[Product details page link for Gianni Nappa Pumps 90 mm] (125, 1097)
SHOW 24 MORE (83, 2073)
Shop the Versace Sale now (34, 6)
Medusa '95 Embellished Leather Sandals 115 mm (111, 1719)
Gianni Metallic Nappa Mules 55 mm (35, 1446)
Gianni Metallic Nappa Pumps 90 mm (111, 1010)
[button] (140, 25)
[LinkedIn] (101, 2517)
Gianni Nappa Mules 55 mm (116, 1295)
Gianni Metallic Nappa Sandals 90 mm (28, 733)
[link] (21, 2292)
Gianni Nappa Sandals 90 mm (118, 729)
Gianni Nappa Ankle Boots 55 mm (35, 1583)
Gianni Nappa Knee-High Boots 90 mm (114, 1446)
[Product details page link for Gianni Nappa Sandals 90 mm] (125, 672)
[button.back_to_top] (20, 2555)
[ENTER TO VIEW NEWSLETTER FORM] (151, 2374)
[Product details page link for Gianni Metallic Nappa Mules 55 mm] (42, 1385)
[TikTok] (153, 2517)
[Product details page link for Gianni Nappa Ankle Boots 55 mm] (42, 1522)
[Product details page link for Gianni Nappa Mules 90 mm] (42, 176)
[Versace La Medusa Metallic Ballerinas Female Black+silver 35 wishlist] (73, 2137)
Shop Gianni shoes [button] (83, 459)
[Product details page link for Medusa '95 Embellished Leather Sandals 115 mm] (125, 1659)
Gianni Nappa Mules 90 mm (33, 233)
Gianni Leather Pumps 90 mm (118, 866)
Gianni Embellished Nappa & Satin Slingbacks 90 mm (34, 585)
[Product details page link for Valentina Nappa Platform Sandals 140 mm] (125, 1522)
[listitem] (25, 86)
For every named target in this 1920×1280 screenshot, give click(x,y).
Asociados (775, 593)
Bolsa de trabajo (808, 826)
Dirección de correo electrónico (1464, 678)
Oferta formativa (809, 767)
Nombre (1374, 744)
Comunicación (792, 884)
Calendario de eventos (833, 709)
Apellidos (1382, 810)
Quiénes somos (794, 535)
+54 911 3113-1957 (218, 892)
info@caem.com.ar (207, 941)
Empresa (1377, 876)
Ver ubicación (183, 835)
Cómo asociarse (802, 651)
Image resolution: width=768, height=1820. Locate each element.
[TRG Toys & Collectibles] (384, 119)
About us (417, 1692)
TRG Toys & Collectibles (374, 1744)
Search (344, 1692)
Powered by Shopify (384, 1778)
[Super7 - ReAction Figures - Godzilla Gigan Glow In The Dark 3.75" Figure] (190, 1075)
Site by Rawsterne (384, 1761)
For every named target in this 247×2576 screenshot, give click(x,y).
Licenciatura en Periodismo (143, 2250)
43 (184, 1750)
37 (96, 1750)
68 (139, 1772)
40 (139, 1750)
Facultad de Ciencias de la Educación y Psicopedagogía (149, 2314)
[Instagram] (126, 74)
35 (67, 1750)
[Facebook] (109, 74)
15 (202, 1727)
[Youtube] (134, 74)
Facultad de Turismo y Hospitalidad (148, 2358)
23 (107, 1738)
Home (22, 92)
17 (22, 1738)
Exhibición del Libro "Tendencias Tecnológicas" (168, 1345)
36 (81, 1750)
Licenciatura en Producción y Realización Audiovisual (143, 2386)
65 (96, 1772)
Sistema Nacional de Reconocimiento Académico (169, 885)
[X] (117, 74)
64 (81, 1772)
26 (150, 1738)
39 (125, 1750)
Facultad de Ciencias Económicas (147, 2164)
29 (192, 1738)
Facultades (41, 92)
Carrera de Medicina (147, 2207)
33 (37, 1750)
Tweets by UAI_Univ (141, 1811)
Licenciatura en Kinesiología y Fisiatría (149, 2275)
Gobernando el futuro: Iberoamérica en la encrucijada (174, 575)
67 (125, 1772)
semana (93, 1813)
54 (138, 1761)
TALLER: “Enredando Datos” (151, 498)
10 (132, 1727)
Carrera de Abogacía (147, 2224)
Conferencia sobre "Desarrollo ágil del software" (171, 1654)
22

* * * * * * *

WORK REQUIRED:
Each line of the data needs to be repeated exactly.

YOUR RESPONSE:
[Product details page link for Gianni Nappa Pumps 90 mm] (125, 1097)
SHOW 24 MORE (83, 2073)
Shop the Versace Sale now (34, 6)
Medusa '95 Embellished Leather Sandals 115 mm (111, 1719)
Gianni Metallic Nappa Mules 55 mm (35, 1446)
Gianni Metallic Nappa Pumps 90 mm (111, 1010)
[button] (140, 25)
[LinkedIn] (101, 2517)
Gianni Nappa Mules 55 mm (116, 1295)
Gianni Metallic Nappa Sandals 90 mm (28, 733)
[link] (21, 2292)
Gianni Nappa Sandals 90 mm (118, 729)
Gianni Nappa Ankle Boots 55 mm (35, 1583)
Gianni Nappa Knee-High Boots 90 mm (114, 1446)
[Product details page link for Gianni Nappa Sandals 90 mm] (125, 672)
[button.back_to_top] (20, 2555)
[ENTER TO VIEW NEWSLETTER FORM] (151, 2374)
[Product details page link for Gianni Metallic Nappa Mules 55 mm] (42, 1385)
[TikTok] (153, 2517)
[Product details page link for Gianni Nappa Ankle Boots 55 mm] (42, 1522)
[Product details page link for Gianni Nappa Mules 90 mm] (42, 176)
[Versace La Medusa Metallic Ballerinas Female Black+silver 35 wishlist] (73, 2137)
Shop Gianni shoes [button] (83, 459)
[Product details page link for Medusa '95 Embellished Leather Sandals 115 mm] (125, 1659)
Gianni Nappa Mules 90 mm (33, 233)
Gianni Leather Pumps 90 mm (118, 866)
Gianni Embellished Nappa & Satin Slingbacks 90 mm (34, 585)
[Product details page link for Valentina Nappa Platform Sandals 140 mm] (125, 1522)
[listitem] (25, 86)
For every named target in this 1920×1280 screenshot, give click(x,y).
Asociados (775, 593)
Bolsa de trabajo (808, 826)
Dirección de correo electrónico (1464, 678)
Oferta formativa (809, 767)
Nombre (1374, 744)
Comunicación (792, 884)
Calendario de eventos (833, 709)
Apellidos (1382, 810)
Quiénes somos (794, 535)
+54 911 3113-1957 (218, 892)
info@caem.com.ar (207, 941)
Empresa (1377, 876)
Ver ubicación (183, 835)
Cómo asociarse (802, 651)
Image resolution: width=768, height=1820. Locate each element.
[TRG Toys & Collectibles] (384, 119)
About us (417, 1692)
TRG Toys & Collectibles (374, 1744)
Search (344, 1692)
Powered by Shopify (384, 1778)
[Super7 - ReAction Figures - Godzilla Gigan Glow In The Dark 3.75" Figure] (190, 1075)
Site by Rawsterne (384, 1761)
For every named target in this 247×2576 screenshot, give click(x,y).
Licenciatura en Periodismo (143, 2250)
43 (184, 1750)
37 (96, 1750)
68 (139, 1772)
40 (139, 1750)
Facultad de Ciencias de la Educación y Psicopedagogía (149, 2314)
[Instagram] (126, 74)
35 (67, 1750)
[Facebook] (109, 74)
15 (202, 1727)
[Youtube] (134, 74)
Facultad de Turismo y Hospitalidad (148, 2358)
23 (107, 1738)
Home (22, 92)
17 (22, 1738)
Exhibición del Libro "Tendencias Tecnológicas" (168, 1345)
36 (81, 1750)
Licenciatura en Producción y Realización Audiovisual (143, 2386)
65 (96, 1772)
Sistema Nacional de Reconocimiento Académico (169, 885)
[X] (117, 74)
64 (81, 1772)
26 (150, 1738)
39 (125, 1750)
Facultad de Ciencias Económicas (147, 2164)
29 (192, 1738)
Facultades (41, 92)
Carrera de Medicina (147, 2207)
33 (37, 1750)
Tweets by UAI_Univ (141, 1811)
Licenciatura en Kinesiología y Fisiatría (149, 2275)
Gobernando el futuro: Iberoamérica en la encrucijada (174, 575)
67 (125, 1772)
semana (93, 1813)
54 (138, 1761)
TALLER: “Enredando Datos” (151, 498)
10 (132, 1727)
Carrera de Abogacía (147, 2224)
Conferencia sobre "Desarrollo ágil del software" (171, 1654)
22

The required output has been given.